The Federal Government has announced it will build its own 100 Mbps fibre-to-the-home broadband network, spending $43 million in conjunction with private investors over the next eight years.
Internode 'gobsmacked' by decision
Internode has welcomed the plan subject to reading the fine print - "and there will be a lot of it", managing director Simon Hackett posted to Whirlpool.
"I'm gobsmacked," Hackett said.
"If they do what they promise, they've actually got it right, and we might just turn into a broadband front-runner country ten years from now after all."
The fact that the proposed network is wholesale-only should give Telstra no grounds to delay or stop the build, he said.
Additionally, focusing on fibre-to-the-home (FTTH) avoids upgrades to the copper network and negates regulatory changes, Hackett said.
"The existing access regime can continue unchanged while the new network is put in, in parallel," he said.
"[Leaving the] existing copper network in place leaves [the] existing ADSL2+ market and competition un-impacted - meaning we've got many more years of useful ADSL2+ network building ahead of us in parallel to the emergence of the new network, to which we'll have access too, on an equal footing with everyone else.
"[It also means that] people who have invested in that [ADSL2+] landscape can recover that investment before the new network renders it obselete. But even then (like dialup) - the old stuff will stay around for ages too - and no-one loses."
Telstra: "no impact" in the short term
Telstra chairman Donald McGauchie said the NBN announcement will have little impact on Telstra in the short term.
"The new NBN will have little short- to medium-term financial impact on Telstra's business as it would take at least eight years before it is completed," he said in a statement.
"This announcement does not change our forecasts or our guidance for financial years 2008-2009 or 2009-2010."
McGauchie said he is looking forward to having "constructive conversations" with the Federal Government "at the earliest opportunity."
"Senator Conroy has said today that the Government does not have a pre-determined view on regulatory matters," he said.
"Telstra welcomes the opportunity to provide input on the regulatory reform discussion paper."
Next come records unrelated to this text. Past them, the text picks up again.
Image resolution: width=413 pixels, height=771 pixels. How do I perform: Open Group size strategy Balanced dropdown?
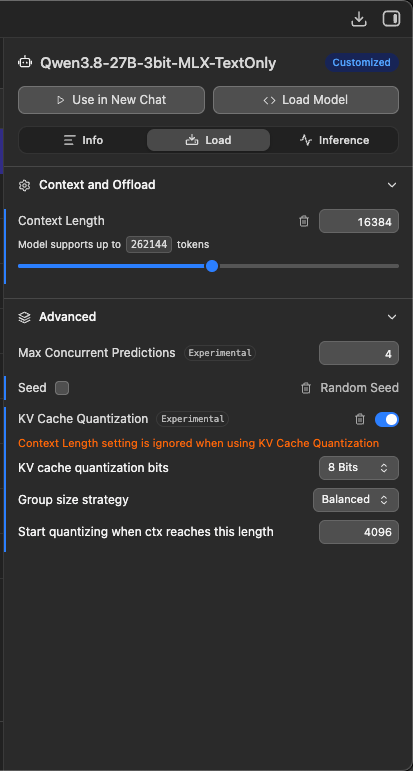[356, 500]
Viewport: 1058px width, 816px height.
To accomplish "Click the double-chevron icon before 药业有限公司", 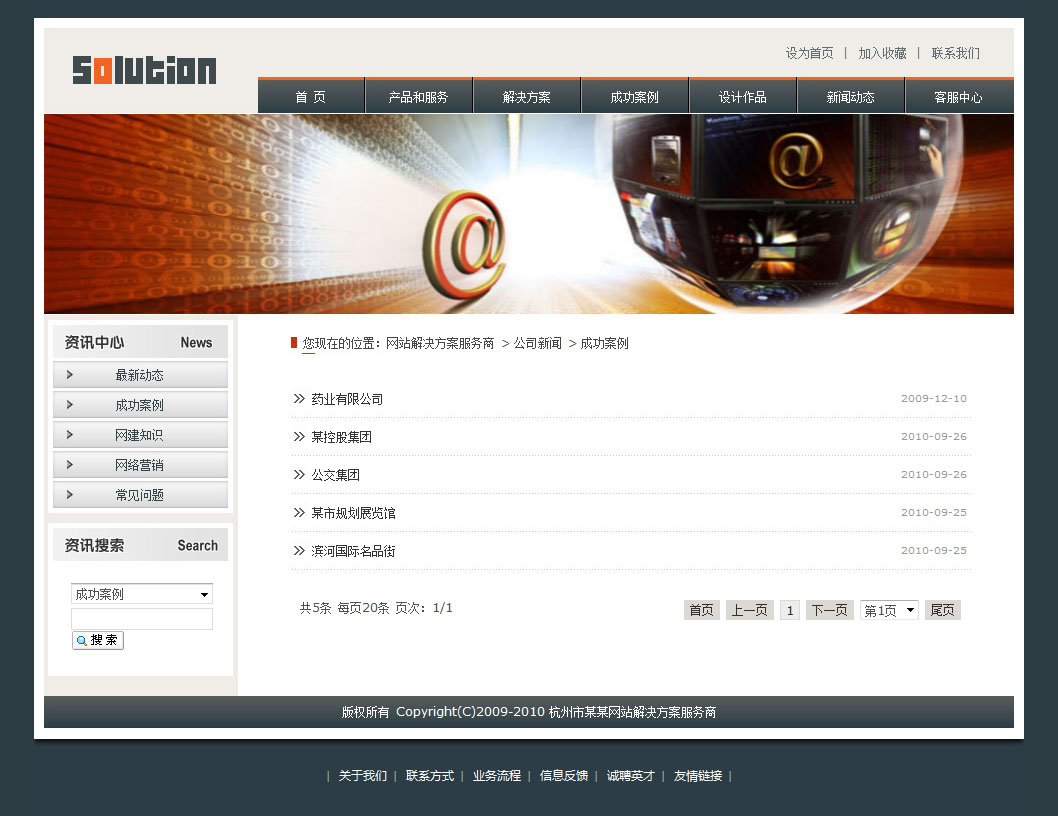I will tap(299, 399).
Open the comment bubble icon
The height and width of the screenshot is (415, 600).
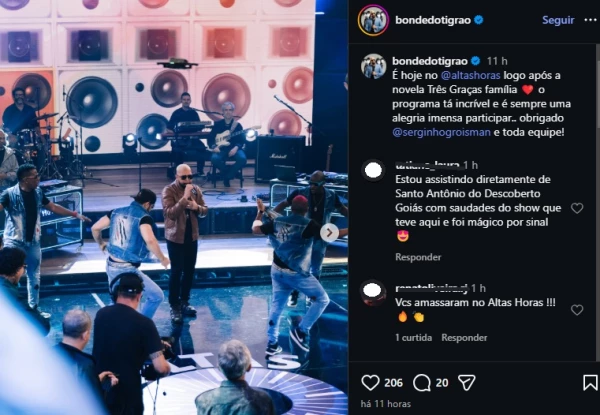coord(422,383)
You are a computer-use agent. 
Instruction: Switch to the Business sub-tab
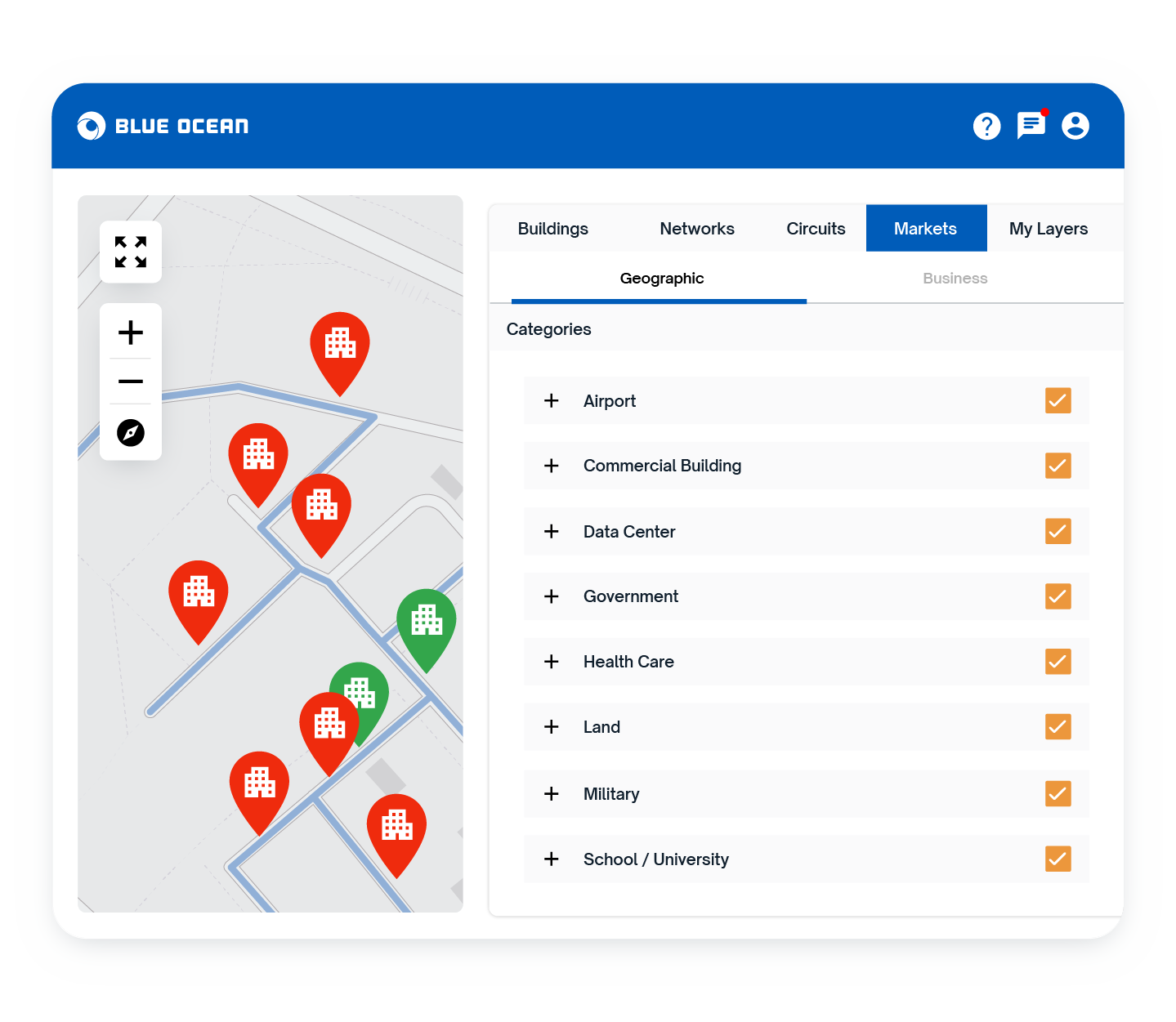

Primus: an historic decision
Primus CEO Ravi Bhatia applauded the Government's decision and said he was particularly keen on the regulatory reform packages announced along with it.
"The decisions taken today are truly historic, and are clearly decisions that only a confident and decisive Government could take," he said.
"It is clear the Government is serious about addressing Telstra's stranglehold and unlocking the competitive potential of the industry.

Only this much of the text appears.